En los últimos meses, por circunstancias, creo que he reflexionado más de la cuenta. La reflexión puede ser dañina en grandes cantidades, como beber demasiada agua transparente (de la que no abuso). Quien medita durante excesivo tiempo luego no sabe volver a la superficie. A quien pretende sublimar los pesares de su vida para darles un sentido cuando no tienen ninguno, le es muy complicado corporeizarse de nuevo y volver al exterior. Intenta, sin éxito, disfrutar las sensaciones físicas que tiene todo el mundo. Como el espectro que intenta estúpidamente abrir una puerta cuando pasa a través de la pared.
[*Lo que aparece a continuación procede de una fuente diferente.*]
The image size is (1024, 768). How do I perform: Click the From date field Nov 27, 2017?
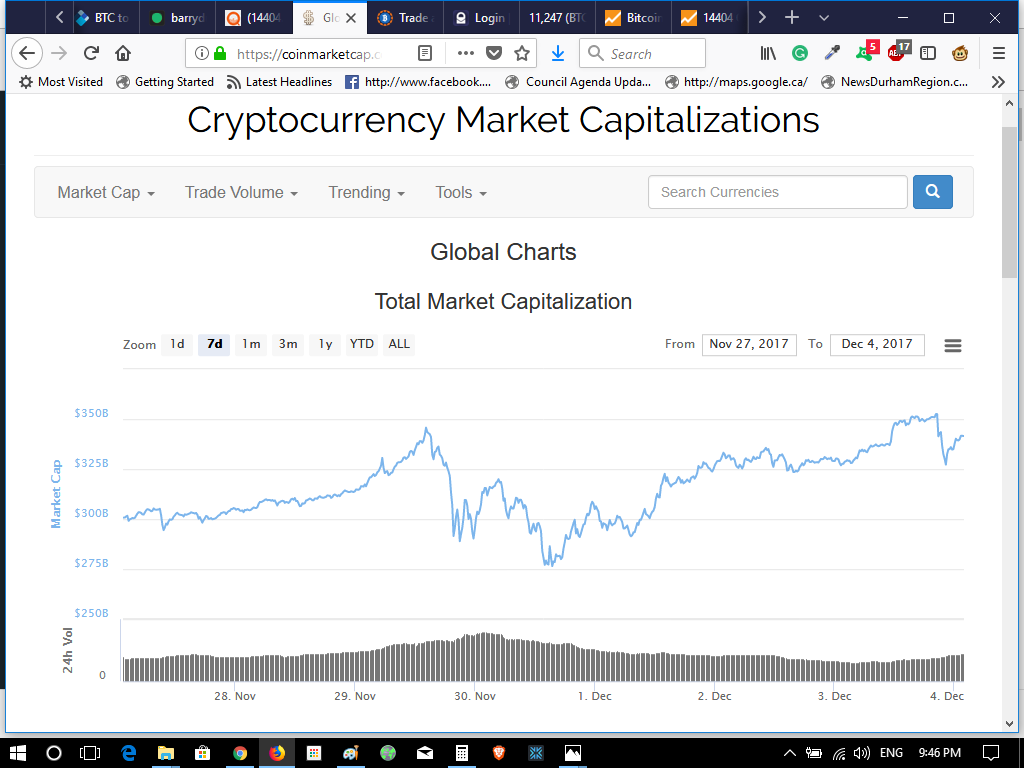point(749,345)
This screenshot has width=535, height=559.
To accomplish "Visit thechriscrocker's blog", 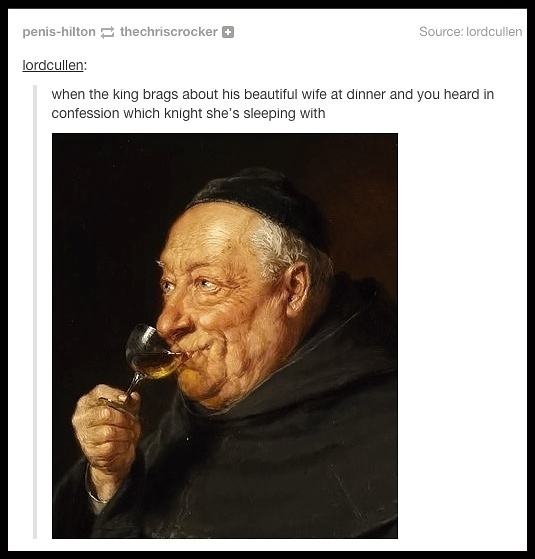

Hay que tener cuidado con llevar una vida pensativa sin regresar cada día de ese viaje. El inolvidable maestro de Gramática José Perona no hizo nunca caso a este respecto y hace mucho que está muerto. Creía que pensar lo libraba de controlar su tensión arterial altísima, lo libraba de todos las exigencias vulgares del cuerpo. Pensar olvidándose de lo demás llevó a que sus cenizas ya hace años se arrojaran al río Arno, en Florencia. Por reflexionar en exceso entras a la mente y tienes la tentación de cerrar por dentro con llave. Desatiendes al cuerpo. Últimamente me siento indiferente de mi cuerpo, como si fuese de otro. Yo, que iba para “playboy”…
La impresión de ausencia del cuerpo la tenían aquellos ermitaños, anacoretas y elementos asociales que, hace muchos siglos, se retiraban a un lugar apartado. Despreciaban su físico como todo lo perteneciente a la vida mundana y, igual que el que hace una huelga de hambre deja de sentir hambre a los pocos días, aquellos no tenían constancia ni del dolor corporal. Una pequeña herida los mataba porque tan metidos en graves pensamientos no advertían la infección. En los últimos meses siento mi físico como si estuviera separado a enorme distancia y las noticias sobre alguna molestia o placer sensorial llegaran a mi mente siempre fuera de plazo.
Nunca hay que reflexionar sin medida, tratando de elevar las ya demasiadas frustraciones para ennoblecerlas, mientras el cuerpo, sede de la vida vulgar, se te hace borroso y dejas de disfrutar de los sentidos. No quiero que un día a mi cabeza (lo único que mantengo vivo, con intensidad demoníaca) le ocurra lo que dicen que pasó con la de María Antonieta. Que, una vez guillotinada por los revolucionarios franceses y tras rodar en el cesto, movió sus ojos que no querían cerrarse y riñó a su verdugo.